Live life to the fullest without looking back

Did you ever notice that sometimes life is weirder than weird? You’re cruising through life at warp 69 one second, drinking, partying, sleeping (doing the things NIU students seem to do best) and Shazam you’re blown from your hedonistic course by an asteroid of deep philosophical consequences. That’s right just when you thought you knew it all, Zowie, all the rules are changed.

Life isn’t fair. Add/Drop (need I say more.) It’s a lesson everyone learns several trillion times. The first girl/boy friend (pc) that dumped you. The F that you got on the paper you worked on 16 hours a day for three weeks. The party that you puked at after drinking two shots of Tequila, a beer and a shot of whisky (stupid move, you deserved it, but it still wasn’t fair.)

My revelation came after I went to see Billy Bathgate (good movie but it needed more Bruce Willis) with a close friend. We were heading to Micky D’s after the movie to grab some food and beverage when he popped the question that threw me for the loop.

We were talking about new happenings and old times. My friend and I met as counselors at a camp in Michigan called Owasippe. In a lot of ways, you could say we grew up together.

“If you could go back and change something in your life, what would you change?” he asked me.

Okay, granted, it sounds like an essay question you had to answer in sixth grade. I had it too. But, the weird thing was that I hadn’t really thought about that question since I was eleven. I glanced at my friend at shotgun. “Is this a quiz?” I responded sarcastically.

He repeated the question. I thought for a minute (more like an hour) and answered half jokingly, “Everything …. “

“Really?” he asked.

I was going to say I was joking, but I knew it was half a truth. “I guess I would change me,” I said. “I mean how I was as a kid.
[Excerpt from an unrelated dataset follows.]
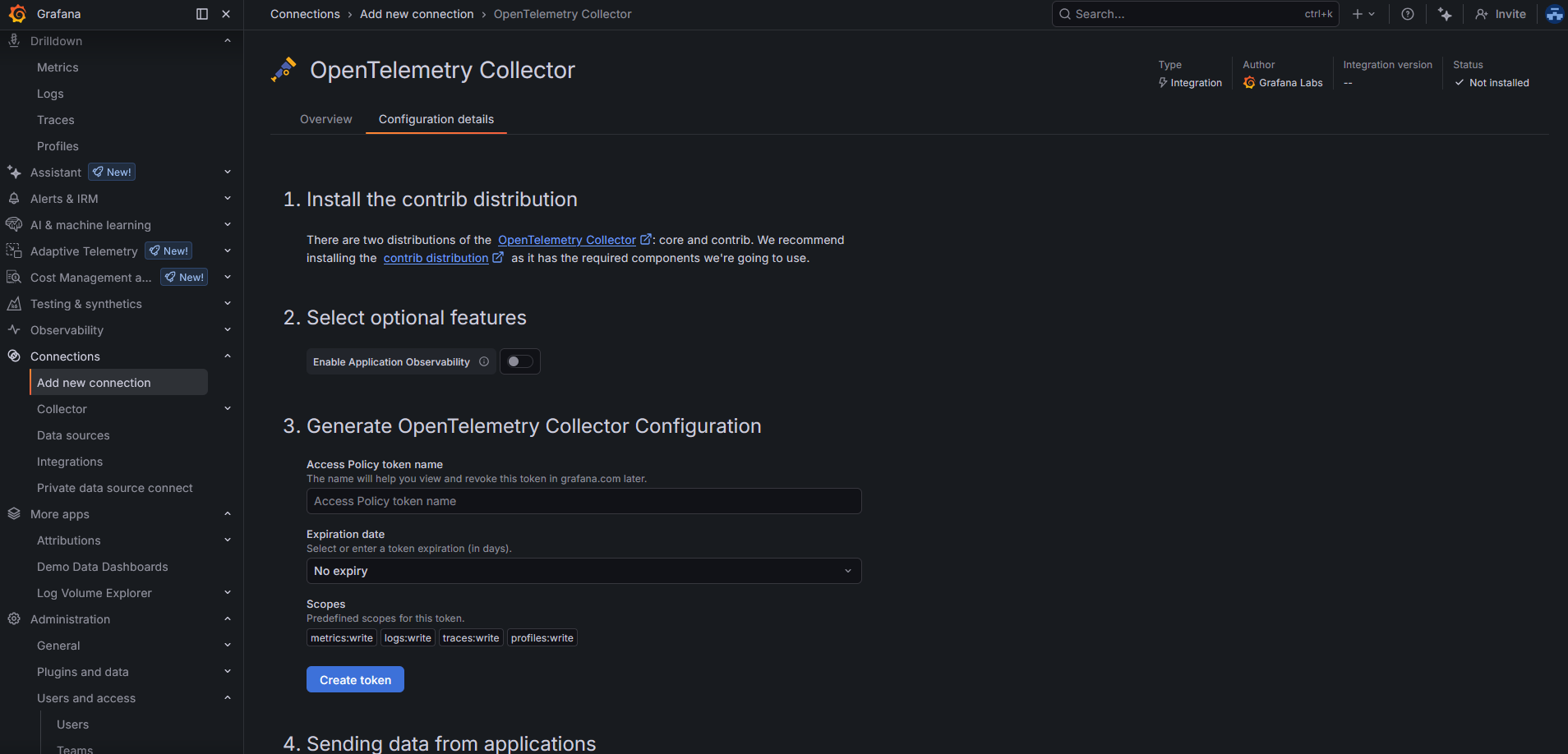Expand the Collector submenu chevron

pyautogui.click(x=228, y=409)

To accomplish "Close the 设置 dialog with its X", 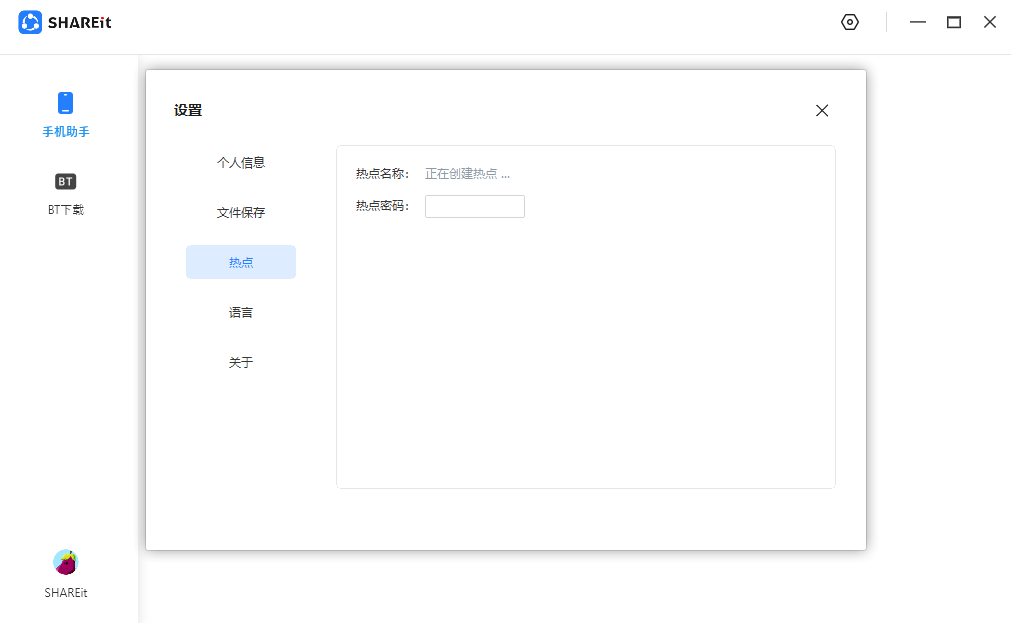I will coord(822,110).
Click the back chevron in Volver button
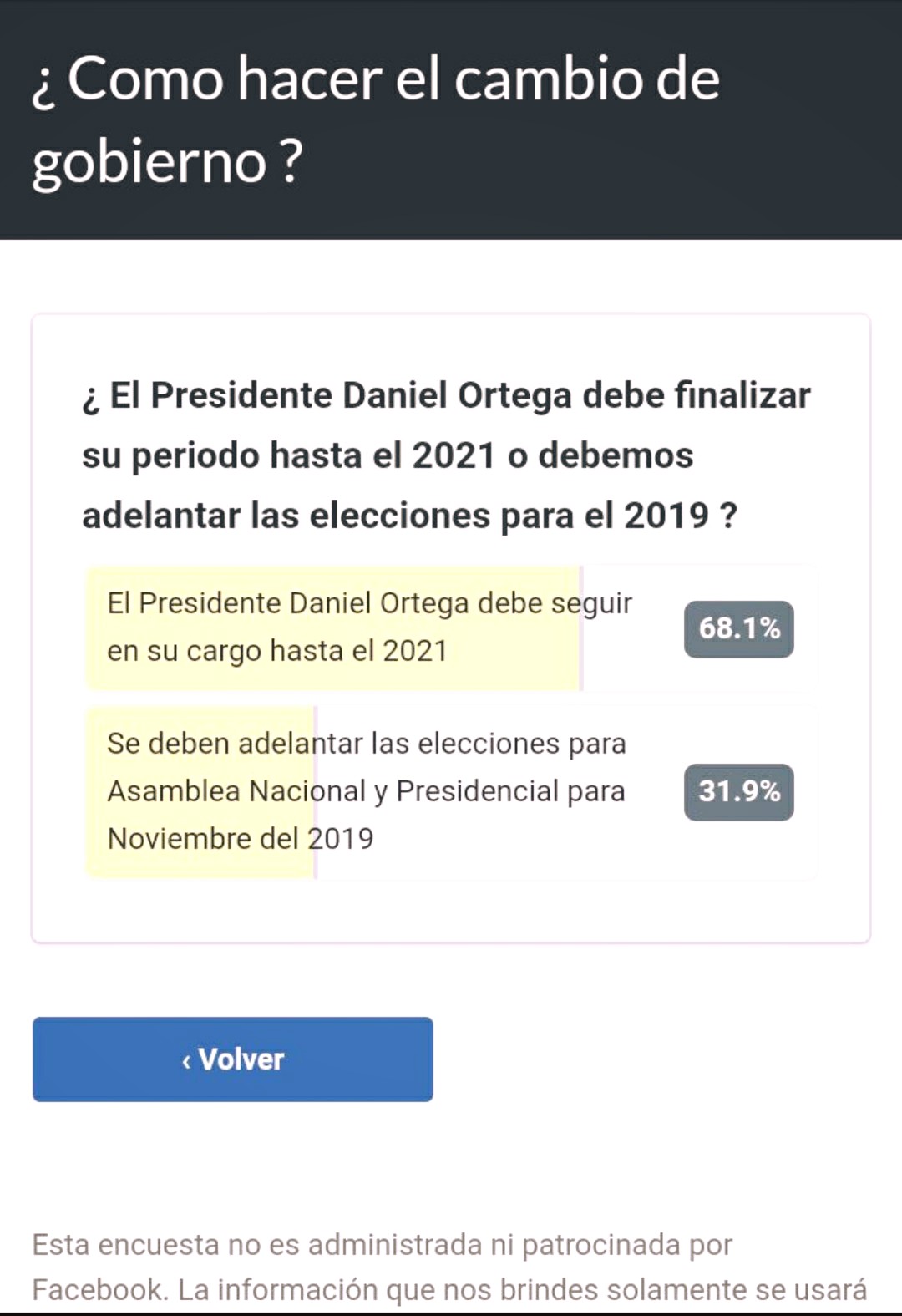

I wish I could go back to when I was nine or ten and change my personality to the attitude I have on life now. I wish I hadn’t been such an uptight (dork) kid.”

He said my answer was pretty deep and in reflection he was right (I even impressed me.) But, I don’t really think it was the answer he wanted or needed.

My friend would probably be the first to tell you that I’m not the most socially perceptive individual at times. However, the question did stick with me for three weeks teasing the little voice in the back of my head.

The little voice told me we all have regrets in life; things we would do differently if given the chance over. However, as another friend recently reminded me, one should think twice about screwing with fate—one thing changed in your past could change your present. Perhaps, though, if given the magical opportunity, we would go back and change something.

Unfortunately this isn’t Disneyworld, it’s NIU (close but no cigar.)

The best thing we can do, to quote Robin Williams, is “seize the day.”

One of the worst mistakes we can make as people is to believe that a regret is a mistake. It’s not. A regret is only a mistake if we have failed to resolve it before existence ends.